As to your more general, strawman observation, the pejorative "imposter" is inapt for most runners I know. They strive mightily aware of their limitations and hopeful of their ability to get near to if not touch those limits. They don't spend a lot of time chest-pounding and telling others, or themselves, that they're going to run, say, a 33 10K when the best they can hope for is a 36. No, that runner is going to try to compose herself well enough and execute her plan well enough to get that 36, not posing but confident and realistic in her expectations.

Finally, I think it sad that so many health professionals are ready to "condemn" a patient who did, so far as this layman understands, what someone in her condition does.

X-Country2 said...

I'm with pigtails too. Best wishes to this girl.

Psyche said...

I understand the correlation to running that you're drawing with this girl, but it feels wrong to me. It seems to me that when the runner acts like an imposter it's for the purpose of trying to live up to their fullest potential. The type of imposter activity someone with an eating disorder engages in is the exact opposite- they are reacting to trauma via coping mechanisms.

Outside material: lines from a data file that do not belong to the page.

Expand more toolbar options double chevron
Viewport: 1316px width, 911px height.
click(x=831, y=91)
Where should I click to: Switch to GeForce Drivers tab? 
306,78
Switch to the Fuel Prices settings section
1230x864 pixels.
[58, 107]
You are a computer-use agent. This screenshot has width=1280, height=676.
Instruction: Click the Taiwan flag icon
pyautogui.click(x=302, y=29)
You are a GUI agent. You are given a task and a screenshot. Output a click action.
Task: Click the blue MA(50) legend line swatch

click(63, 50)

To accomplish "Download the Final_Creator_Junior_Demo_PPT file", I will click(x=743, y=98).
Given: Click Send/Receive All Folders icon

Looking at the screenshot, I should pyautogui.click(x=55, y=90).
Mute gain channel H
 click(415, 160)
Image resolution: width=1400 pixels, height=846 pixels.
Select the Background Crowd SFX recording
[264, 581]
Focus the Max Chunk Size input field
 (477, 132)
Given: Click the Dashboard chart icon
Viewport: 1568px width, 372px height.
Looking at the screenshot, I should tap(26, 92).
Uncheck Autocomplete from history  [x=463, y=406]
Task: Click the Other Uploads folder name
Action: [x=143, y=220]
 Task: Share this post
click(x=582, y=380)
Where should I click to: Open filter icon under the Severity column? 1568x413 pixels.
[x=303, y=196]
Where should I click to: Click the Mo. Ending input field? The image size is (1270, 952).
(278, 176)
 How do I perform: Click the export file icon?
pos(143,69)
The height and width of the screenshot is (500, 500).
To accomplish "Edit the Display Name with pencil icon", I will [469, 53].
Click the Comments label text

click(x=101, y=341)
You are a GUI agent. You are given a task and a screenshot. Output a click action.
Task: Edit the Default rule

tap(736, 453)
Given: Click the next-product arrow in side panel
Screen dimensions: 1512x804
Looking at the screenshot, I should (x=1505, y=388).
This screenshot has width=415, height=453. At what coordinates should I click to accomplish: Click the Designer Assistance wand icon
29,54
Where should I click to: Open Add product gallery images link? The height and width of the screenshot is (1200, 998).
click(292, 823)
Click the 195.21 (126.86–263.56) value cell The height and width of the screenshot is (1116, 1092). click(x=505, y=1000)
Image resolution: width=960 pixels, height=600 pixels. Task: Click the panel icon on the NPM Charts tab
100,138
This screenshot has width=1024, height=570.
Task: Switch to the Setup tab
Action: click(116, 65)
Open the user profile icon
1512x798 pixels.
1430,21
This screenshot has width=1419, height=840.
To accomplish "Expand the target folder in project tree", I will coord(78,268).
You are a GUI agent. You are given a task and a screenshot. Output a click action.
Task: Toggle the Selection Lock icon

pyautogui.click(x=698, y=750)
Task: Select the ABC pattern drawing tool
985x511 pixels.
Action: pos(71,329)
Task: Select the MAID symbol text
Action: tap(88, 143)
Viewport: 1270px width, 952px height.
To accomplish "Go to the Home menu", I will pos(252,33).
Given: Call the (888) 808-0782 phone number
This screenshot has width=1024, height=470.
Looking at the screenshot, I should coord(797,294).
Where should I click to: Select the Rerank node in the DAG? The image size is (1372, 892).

As everyone else has said, I really hope she getshelp.

Katie said...

Hey Lam, having stretch goals doesn't make you an impostor. Telling people you won a race when you didn't, cutting a course short, or making up PR times that would make you impostor. Being honest about dreaming big, that's putting yourself on the line. After all, there's always the fear we won't accomplish our goals, and then we have to come back and share our failures. That makes us real.

Your sponsor knows your capabilities and obviously they feel your worth sponsoring regardless of the fact that you don't necessarily win races.

The Happy Runner said...

Just read both parts. Very interesting. I think you are right in many ways. And, I think it goes beyond running and all that. I often feel like an imposter as a mother. What do I know about being a mom? I used to feel that way when I worked full time -- what made me qualified to lead a department? I guess we all deal with the imposter syndrome to greater or lesser degrees.

Anne said...

I think that there's an important difference between BEING an imposter and FEELING like an imposter. They are extremely different...one is linked to deceit and the other to low self-confidence in a domain. My two cents :)

Ms. V. said...

I'm not following. I'm trying. This girl is ill, not to be condemned.